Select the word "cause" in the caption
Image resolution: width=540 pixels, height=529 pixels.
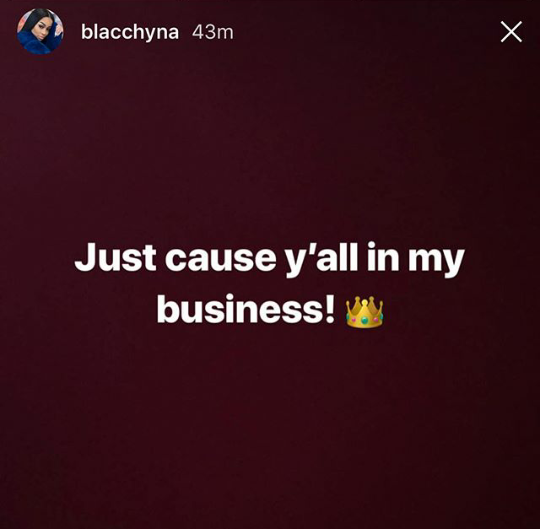tap(220, 258)
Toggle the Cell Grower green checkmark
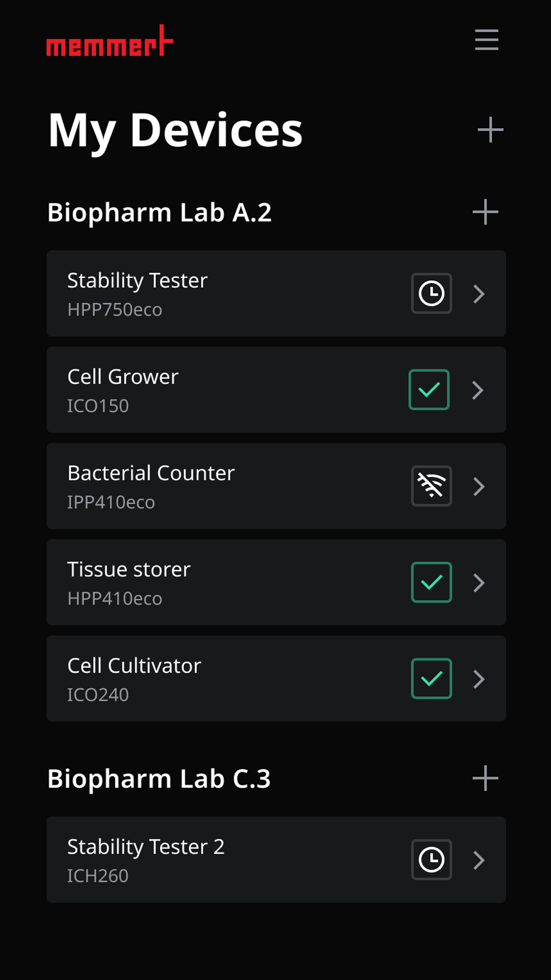Image resolution: width=551 pixels, height=980 pixels. tap(429, 389)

*Activity:* Copy out all the records exactly as they read, and omit the pictures.

*Written answer:*
Select the word "cause" in the caption
Image resolution: width=540 pixels, height=529 pixels.
tap(220, 258)
Toggle the Cell Grower green checkmark
Image resolution: width=551 pixels, height=980 pixels. tap(429, 389)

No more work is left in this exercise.